=== Input rows ===

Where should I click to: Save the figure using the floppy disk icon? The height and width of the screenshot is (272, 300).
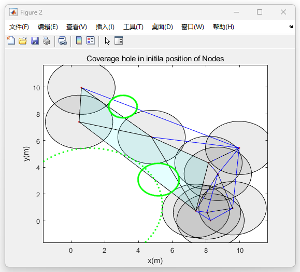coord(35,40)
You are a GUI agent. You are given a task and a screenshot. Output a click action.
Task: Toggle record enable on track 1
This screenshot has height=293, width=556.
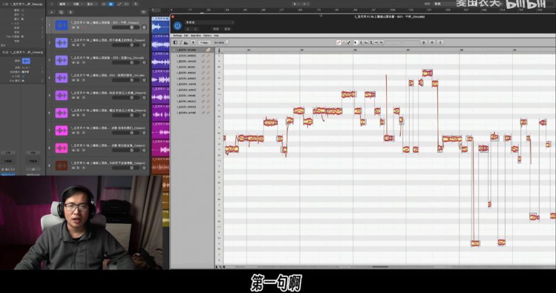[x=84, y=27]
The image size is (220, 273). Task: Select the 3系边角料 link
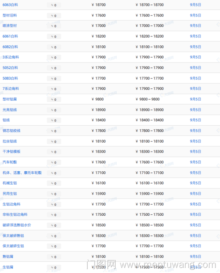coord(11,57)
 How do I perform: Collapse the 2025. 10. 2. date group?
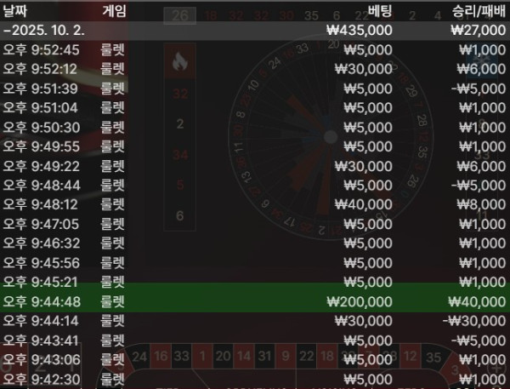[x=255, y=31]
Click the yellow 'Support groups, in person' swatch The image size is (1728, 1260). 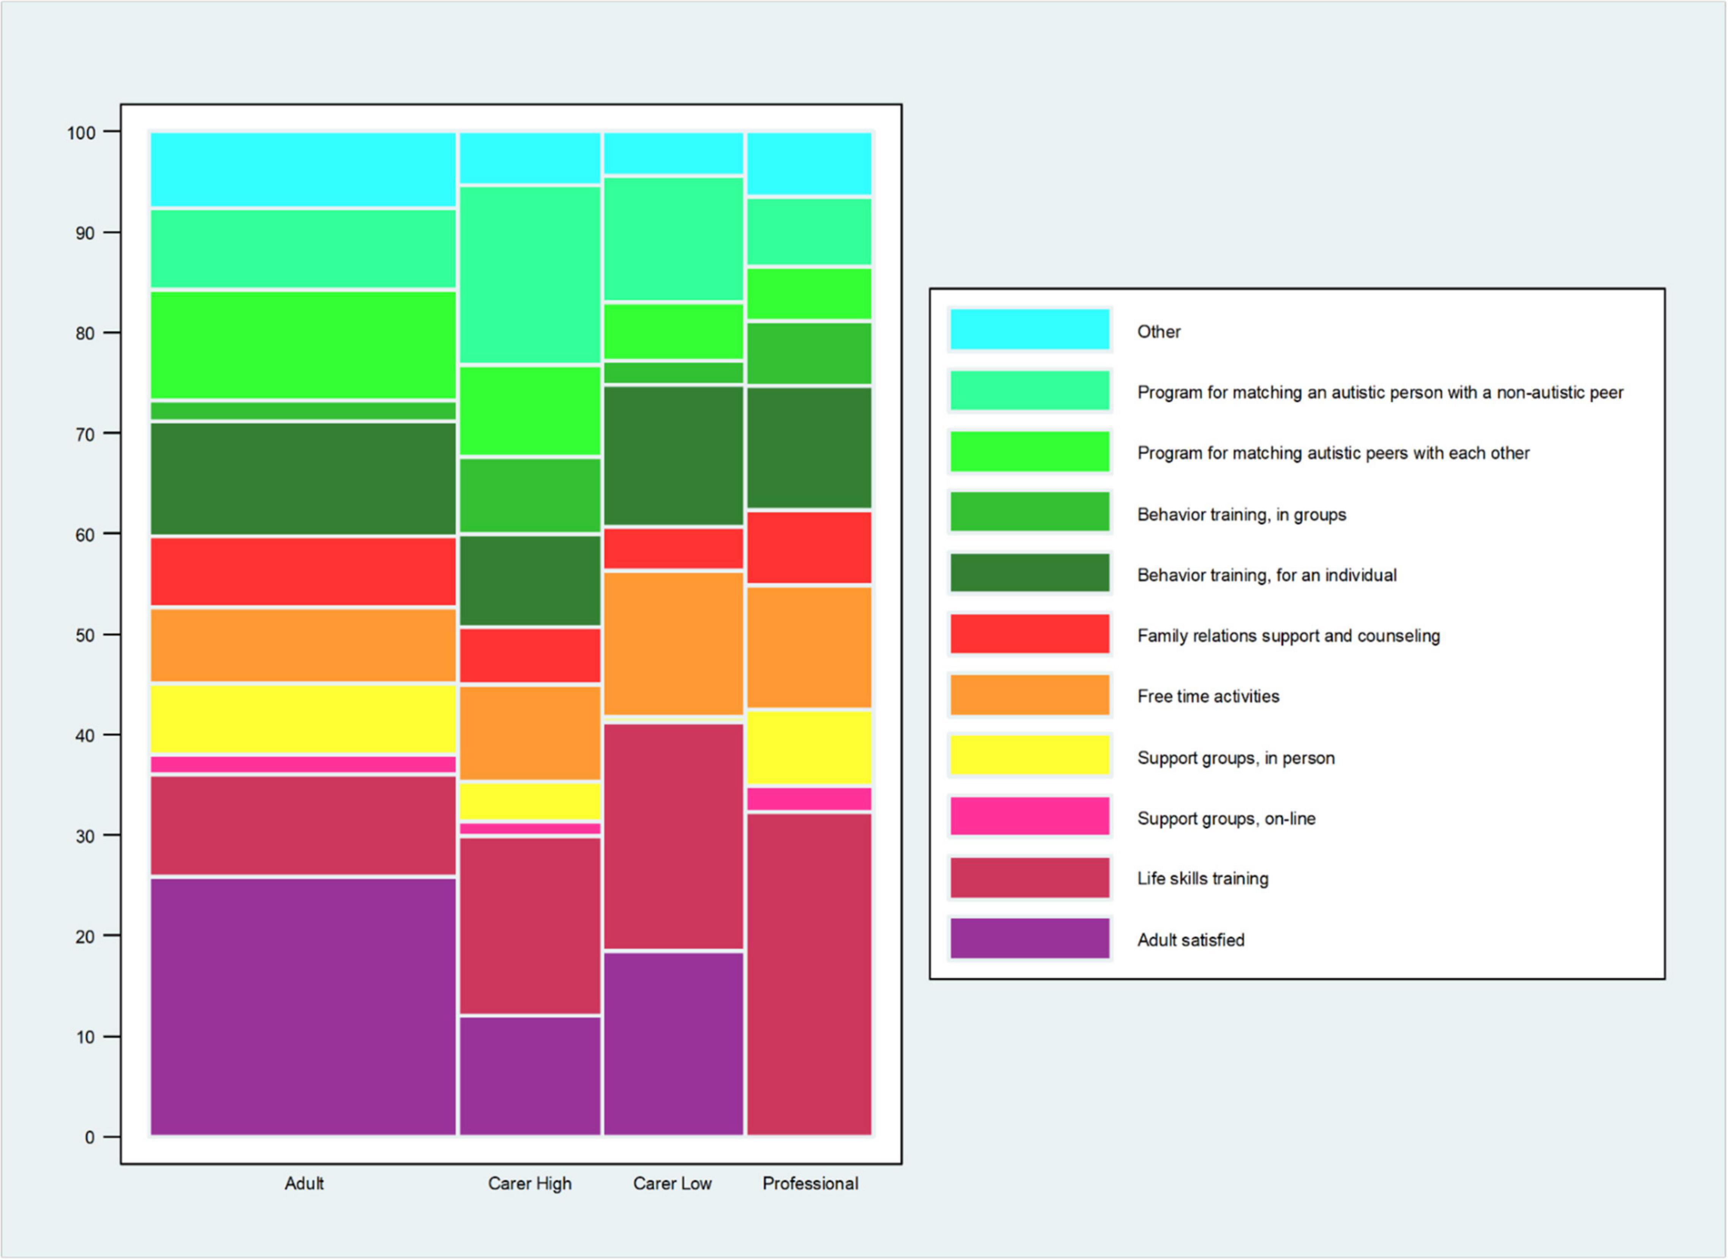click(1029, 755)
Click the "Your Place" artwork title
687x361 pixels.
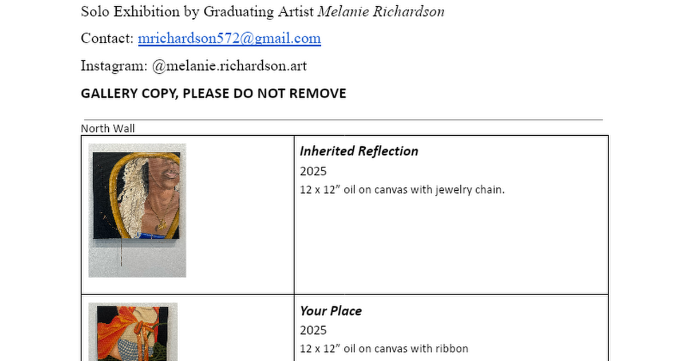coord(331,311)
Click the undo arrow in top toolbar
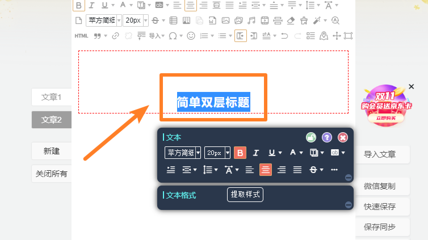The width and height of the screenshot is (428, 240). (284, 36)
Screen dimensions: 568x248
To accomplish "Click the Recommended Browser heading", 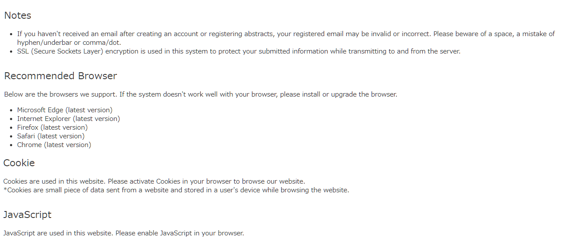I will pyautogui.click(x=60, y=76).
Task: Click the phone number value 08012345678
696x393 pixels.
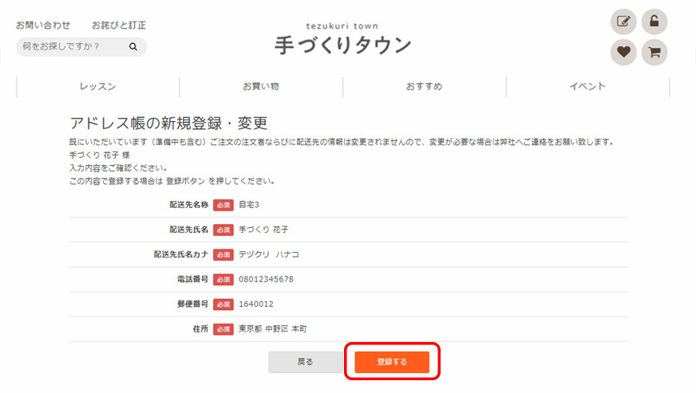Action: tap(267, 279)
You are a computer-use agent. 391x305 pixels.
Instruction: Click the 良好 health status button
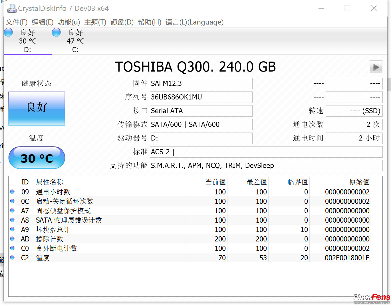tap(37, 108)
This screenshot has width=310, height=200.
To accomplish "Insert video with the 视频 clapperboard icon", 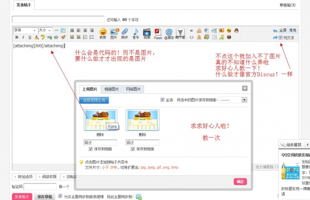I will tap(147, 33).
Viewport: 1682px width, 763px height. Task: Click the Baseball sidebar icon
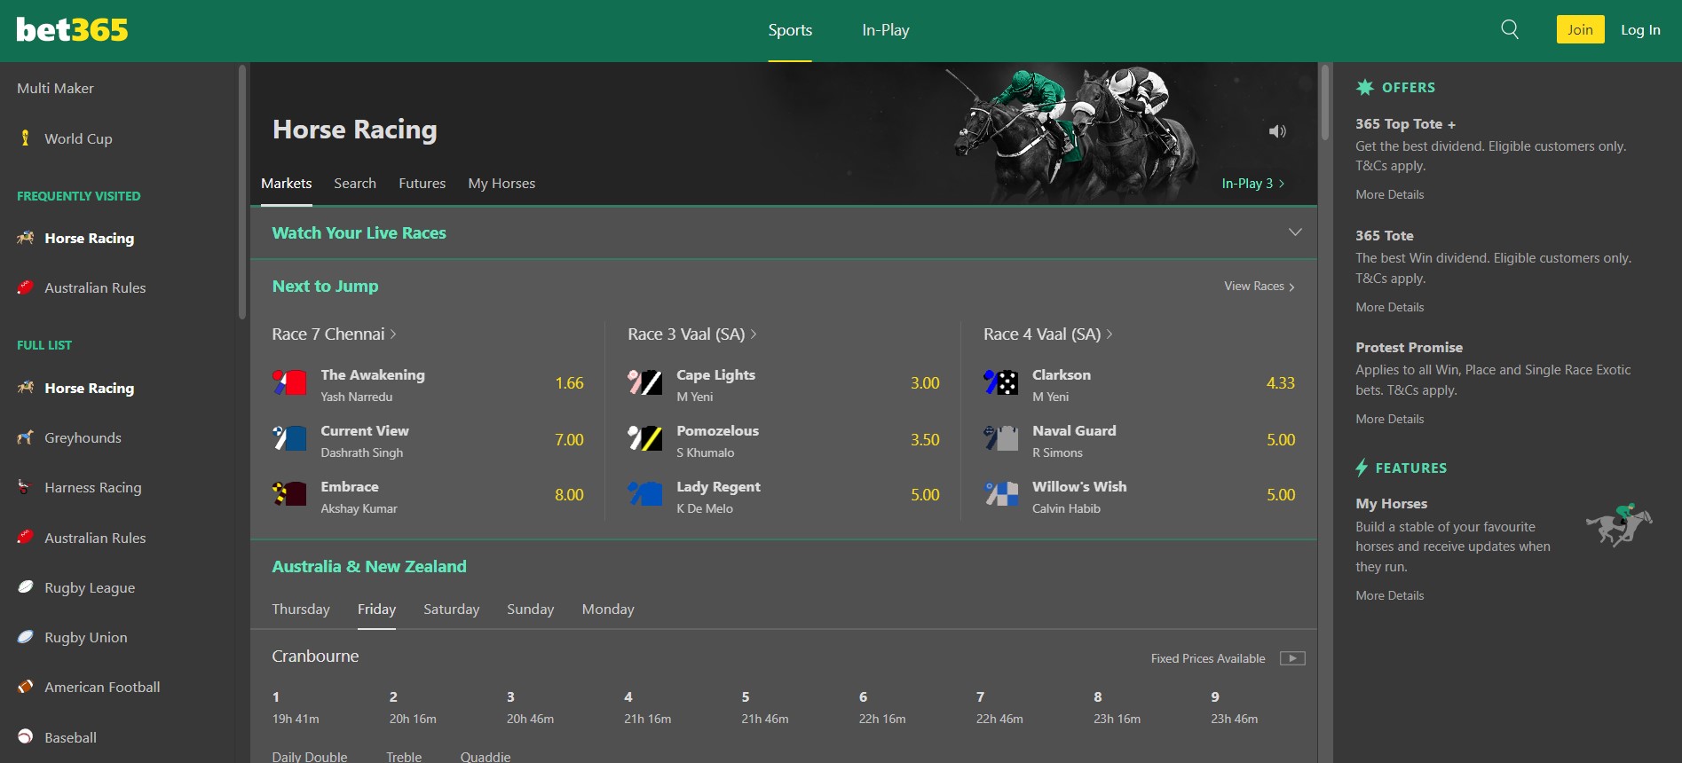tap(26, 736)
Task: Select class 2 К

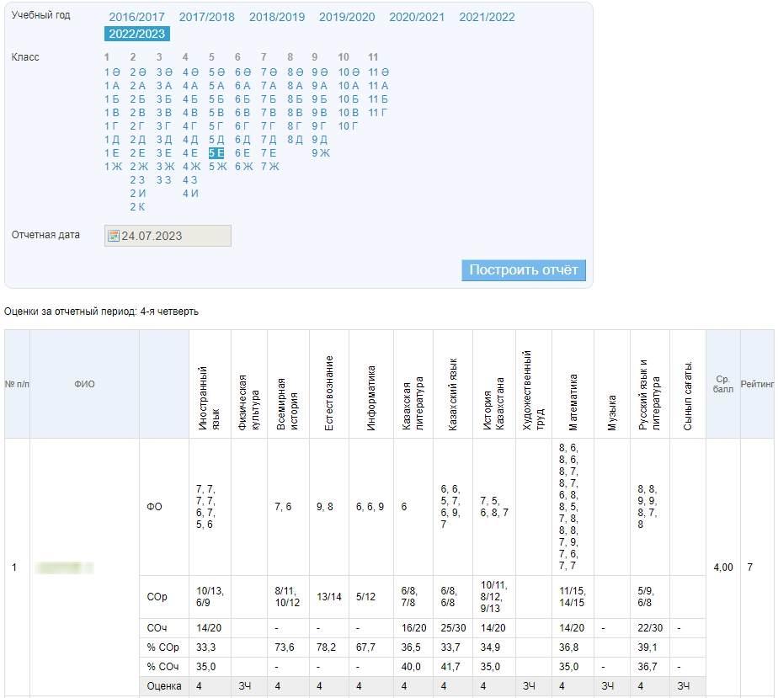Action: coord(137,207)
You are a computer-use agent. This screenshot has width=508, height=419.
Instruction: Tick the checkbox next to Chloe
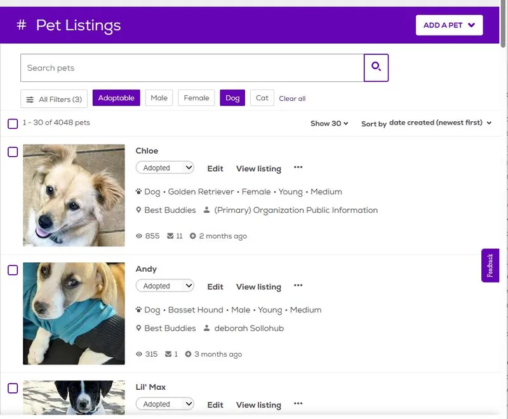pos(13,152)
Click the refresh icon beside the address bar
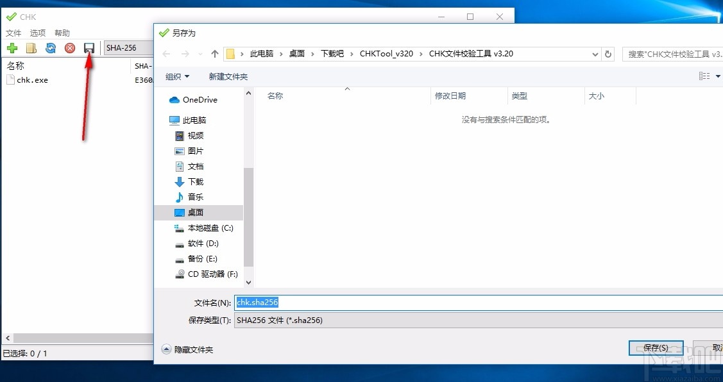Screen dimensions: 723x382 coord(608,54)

===

Exercise aim –
Could you rewrite everything from the start of the entries down to the line containing "[x=84, y=27]", changing "screenshot" to "screen capture" and keeping all else the same? Leave the pictures out of your version.

Problem solution –
Where should I click to: Save the figure using the floppy disk icon? The height and width of the screen capture is (272, 300).
coord(35,40)
You are a GUI agent. You are given a task and a screen capture. Output a click action.
Task: Toggle record enable on track 1
This screen capture has height=293, width=556.
[x=84, y=27]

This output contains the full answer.